* [DESCRIPTION OF THE TASK]
In the passage about electricity generation below, rewrite the section from "An estimated 75" to "of your house.", substituting "black coal" for "brown coal".

* [TEXT PASSAGE]
BEGIN

It is a cheap way to set up an electricity system, but hugely inefficient.
An estimated 75 per cent of the energy generated at Hazelwood and Yallourn is lost as heat or used onsite. Another 5 per cent is lost during transmission and distribution. It means only about 20 per cent of the energy ends up making the distance.
The electrons firing your bulb are also environmentally unfriendly, coming from decades-old technology that burns brown coal, the most greenhouse gas intensive major power source.
The replacement for this ''dirty'' power in coming years may not be what most expect - initially large-scale gas plants supplemented by wind farms, with solar thermal and geothermal hopefully to follow. It could also come from a box about the size of a small washing machine that sits down the side of your house.
This, at least, is the line of Ceramic Fuel Cells, the company behind the solid oxide fuel cell technology known as BlueGen. Based in Noble Park, it is said to produce enough power in a year to run a standard home more than twice over.

END

(Saved data entries)

BEGIN

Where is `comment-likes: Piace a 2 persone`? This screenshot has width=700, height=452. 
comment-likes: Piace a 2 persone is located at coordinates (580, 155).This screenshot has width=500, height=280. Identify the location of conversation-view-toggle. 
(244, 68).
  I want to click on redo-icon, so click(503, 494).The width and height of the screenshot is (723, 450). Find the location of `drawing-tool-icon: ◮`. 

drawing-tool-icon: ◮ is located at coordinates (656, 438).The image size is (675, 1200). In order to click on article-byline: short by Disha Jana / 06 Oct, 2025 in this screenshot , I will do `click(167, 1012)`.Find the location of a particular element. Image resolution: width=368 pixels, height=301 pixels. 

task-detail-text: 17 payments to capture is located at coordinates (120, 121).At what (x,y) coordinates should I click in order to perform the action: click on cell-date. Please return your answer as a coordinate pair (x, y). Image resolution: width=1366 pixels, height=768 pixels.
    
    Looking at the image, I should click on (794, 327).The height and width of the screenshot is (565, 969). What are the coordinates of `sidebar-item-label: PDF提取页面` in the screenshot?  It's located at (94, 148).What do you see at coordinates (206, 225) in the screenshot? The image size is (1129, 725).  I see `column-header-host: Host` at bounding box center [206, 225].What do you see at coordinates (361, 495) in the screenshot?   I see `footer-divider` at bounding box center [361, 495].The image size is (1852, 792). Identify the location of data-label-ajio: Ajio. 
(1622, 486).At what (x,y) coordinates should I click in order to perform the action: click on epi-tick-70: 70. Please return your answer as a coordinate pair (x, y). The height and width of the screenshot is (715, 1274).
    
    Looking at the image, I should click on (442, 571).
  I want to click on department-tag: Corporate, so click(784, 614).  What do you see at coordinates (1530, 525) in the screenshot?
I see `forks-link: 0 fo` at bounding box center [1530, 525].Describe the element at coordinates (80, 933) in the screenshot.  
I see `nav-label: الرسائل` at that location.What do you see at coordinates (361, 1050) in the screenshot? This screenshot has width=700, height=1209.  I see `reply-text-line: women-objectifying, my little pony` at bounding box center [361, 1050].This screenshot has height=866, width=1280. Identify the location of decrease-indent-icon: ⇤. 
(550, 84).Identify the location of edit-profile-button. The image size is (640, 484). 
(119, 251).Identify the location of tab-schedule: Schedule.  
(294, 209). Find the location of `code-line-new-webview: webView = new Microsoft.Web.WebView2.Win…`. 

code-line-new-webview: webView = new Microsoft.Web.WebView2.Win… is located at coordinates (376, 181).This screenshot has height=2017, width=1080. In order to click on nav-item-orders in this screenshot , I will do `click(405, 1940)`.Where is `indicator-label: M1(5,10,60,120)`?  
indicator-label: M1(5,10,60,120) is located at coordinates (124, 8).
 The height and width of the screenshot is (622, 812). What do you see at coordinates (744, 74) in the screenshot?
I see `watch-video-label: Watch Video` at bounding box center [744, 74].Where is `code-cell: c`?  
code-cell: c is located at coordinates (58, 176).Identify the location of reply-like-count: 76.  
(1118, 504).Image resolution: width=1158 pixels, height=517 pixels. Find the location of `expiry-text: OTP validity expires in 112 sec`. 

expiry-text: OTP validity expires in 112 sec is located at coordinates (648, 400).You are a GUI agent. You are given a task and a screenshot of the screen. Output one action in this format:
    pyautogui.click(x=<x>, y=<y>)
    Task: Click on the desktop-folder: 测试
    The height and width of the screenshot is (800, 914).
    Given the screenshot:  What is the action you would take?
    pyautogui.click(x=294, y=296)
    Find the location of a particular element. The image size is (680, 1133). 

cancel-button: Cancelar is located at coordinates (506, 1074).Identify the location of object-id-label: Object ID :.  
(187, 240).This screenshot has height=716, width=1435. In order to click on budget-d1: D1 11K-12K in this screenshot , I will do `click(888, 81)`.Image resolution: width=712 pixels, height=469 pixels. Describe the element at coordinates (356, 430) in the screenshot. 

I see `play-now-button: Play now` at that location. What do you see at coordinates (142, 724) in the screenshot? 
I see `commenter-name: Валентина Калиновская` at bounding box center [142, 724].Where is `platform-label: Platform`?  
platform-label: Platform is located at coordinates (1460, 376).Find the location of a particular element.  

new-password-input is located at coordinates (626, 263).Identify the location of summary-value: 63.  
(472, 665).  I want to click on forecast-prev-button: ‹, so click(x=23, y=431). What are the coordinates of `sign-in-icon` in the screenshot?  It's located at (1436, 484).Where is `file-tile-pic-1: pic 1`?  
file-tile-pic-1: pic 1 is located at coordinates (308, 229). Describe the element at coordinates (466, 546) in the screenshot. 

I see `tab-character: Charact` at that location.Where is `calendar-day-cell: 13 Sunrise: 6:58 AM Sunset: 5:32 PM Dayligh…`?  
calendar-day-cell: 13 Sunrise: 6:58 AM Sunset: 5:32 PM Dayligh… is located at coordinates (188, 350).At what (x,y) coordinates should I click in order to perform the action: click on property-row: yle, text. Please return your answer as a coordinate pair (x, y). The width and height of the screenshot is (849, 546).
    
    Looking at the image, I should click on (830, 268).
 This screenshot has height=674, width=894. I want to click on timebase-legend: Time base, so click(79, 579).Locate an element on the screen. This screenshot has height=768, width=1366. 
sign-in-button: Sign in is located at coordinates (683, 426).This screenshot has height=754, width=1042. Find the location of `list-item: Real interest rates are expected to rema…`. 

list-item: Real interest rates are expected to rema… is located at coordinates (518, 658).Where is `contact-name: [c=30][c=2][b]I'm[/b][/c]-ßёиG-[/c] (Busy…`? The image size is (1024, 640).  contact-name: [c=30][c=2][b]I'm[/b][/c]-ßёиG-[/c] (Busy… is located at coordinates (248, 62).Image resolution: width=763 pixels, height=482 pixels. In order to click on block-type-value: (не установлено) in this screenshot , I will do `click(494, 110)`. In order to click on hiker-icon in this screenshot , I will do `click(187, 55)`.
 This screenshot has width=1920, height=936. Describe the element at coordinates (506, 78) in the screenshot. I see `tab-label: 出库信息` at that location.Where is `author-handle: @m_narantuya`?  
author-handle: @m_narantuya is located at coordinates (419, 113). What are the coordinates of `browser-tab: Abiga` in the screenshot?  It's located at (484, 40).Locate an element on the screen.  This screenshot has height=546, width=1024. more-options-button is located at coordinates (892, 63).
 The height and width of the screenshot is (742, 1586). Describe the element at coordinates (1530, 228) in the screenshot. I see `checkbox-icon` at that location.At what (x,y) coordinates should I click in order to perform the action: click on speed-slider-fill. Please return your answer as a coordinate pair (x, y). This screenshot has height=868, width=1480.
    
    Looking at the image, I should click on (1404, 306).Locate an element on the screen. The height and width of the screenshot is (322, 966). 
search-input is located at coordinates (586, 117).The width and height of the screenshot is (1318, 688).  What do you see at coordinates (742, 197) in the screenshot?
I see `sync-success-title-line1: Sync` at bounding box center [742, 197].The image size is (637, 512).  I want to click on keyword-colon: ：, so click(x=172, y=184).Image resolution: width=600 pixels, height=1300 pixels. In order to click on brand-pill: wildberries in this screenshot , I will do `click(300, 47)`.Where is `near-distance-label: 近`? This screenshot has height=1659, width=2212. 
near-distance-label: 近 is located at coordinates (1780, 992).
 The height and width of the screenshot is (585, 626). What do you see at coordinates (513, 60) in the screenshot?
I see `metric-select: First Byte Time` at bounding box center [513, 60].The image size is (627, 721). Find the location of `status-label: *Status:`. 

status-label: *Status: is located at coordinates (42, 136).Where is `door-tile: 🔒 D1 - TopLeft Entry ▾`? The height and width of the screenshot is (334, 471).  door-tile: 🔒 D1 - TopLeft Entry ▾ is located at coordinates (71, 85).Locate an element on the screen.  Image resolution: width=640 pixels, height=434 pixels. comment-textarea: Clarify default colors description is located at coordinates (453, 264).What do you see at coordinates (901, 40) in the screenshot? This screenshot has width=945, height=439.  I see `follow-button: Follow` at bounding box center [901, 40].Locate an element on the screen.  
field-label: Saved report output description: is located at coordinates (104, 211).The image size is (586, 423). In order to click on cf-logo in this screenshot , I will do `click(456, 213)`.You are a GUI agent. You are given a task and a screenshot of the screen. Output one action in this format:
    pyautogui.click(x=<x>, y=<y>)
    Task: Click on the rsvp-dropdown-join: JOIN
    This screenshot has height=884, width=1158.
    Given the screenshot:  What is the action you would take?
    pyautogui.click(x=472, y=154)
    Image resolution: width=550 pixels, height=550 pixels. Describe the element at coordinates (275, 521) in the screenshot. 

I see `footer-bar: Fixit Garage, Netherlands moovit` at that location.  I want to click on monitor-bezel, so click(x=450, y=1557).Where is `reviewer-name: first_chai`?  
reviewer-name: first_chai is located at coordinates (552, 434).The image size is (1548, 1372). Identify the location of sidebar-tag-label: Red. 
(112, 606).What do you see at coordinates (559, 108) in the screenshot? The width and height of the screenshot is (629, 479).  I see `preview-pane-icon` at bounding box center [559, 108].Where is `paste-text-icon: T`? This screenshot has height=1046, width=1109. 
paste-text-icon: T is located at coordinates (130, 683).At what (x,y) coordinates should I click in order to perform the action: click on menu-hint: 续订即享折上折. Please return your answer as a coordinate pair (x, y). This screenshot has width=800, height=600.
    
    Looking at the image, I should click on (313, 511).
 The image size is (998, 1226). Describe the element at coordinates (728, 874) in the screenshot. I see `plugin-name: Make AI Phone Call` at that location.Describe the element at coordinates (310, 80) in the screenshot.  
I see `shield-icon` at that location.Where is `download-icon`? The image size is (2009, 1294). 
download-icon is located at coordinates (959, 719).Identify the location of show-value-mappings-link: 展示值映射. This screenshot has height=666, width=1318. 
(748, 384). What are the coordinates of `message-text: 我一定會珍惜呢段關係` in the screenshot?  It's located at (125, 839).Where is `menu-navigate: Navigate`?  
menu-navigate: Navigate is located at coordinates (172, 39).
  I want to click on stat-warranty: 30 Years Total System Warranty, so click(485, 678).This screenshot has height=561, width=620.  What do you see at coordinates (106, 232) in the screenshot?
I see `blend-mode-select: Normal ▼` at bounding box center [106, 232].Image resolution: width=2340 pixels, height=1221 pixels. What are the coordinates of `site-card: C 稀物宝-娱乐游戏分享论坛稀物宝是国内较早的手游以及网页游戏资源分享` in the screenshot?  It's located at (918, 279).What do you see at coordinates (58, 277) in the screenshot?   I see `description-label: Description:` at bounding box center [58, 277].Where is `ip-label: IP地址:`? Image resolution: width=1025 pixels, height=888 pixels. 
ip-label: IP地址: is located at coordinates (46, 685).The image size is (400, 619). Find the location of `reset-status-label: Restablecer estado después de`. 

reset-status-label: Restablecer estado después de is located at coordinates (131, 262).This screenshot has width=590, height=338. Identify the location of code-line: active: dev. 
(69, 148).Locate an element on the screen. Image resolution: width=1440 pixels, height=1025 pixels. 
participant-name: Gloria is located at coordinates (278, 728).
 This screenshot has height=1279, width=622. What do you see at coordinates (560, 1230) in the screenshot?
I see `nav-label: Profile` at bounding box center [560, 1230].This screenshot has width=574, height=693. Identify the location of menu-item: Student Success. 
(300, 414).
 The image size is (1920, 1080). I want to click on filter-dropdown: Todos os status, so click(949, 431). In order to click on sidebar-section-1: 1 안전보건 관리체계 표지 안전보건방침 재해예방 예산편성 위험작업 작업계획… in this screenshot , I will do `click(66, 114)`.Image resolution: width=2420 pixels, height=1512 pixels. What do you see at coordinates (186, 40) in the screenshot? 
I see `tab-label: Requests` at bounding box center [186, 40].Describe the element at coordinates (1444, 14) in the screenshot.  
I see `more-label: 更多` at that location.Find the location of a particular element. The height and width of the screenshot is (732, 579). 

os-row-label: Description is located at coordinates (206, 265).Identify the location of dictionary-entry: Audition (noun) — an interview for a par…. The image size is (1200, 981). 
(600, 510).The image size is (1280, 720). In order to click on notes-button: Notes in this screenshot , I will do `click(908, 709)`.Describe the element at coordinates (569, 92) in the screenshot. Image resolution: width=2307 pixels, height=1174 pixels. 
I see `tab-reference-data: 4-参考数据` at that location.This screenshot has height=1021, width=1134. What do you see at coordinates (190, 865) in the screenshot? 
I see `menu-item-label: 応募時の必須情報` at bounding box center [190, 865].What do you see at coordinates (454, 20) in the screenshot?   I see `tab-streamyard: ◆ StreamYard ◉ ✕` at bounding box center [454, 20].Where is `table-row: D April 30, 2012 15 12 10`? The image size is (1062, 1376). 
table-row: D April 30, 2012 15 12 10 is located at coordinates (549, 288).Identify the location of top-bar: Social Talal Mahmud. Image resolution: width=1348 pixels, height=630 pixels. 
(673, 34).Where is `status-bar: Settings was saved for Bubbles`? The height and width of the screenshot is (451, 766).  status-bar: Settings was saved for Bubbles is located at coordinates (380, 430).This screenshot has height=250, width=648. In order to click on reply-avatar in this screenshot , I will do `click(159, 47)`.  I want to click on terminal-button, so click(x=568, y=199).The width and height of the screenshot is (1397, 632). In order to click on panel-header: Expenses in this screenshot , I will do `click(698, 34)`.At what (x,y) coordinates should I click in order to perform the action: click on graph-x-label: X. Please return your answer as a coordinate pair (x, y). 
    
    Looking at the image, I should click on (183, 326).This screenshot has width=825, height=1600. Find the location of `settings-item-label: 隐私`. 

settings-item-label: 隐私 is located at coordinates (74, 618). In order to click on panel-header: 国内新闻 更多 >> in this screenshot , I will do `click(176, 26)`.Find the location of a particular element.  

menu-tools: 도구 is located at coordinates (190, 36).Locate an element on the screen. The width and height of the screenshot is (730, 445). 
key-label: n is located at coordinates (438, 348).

END

* [OUTPUT FOR THIS EXERCISE]
An estimated 75 per cent of the energy generated at Hazelwood and Yallourn is lost as heat or used onsite. Another 5 per cent is lost during transmission and distribution. It means only about 20 per cent of the energy ends up making the distance.
The electrons firing your bulb are also environmentally unfriendly, coming from decades-old technology that burns black coal, the most greenhouse gas intensive major power source.
The replacement for this ''dirty'' power in coming years may not be what most expect - initially large-scale gas plants supplemented by wind farms, with solar thermal and geothermal hopefully to follow. It could also come from a box about the size of a small washing machine that sits down the side of your house.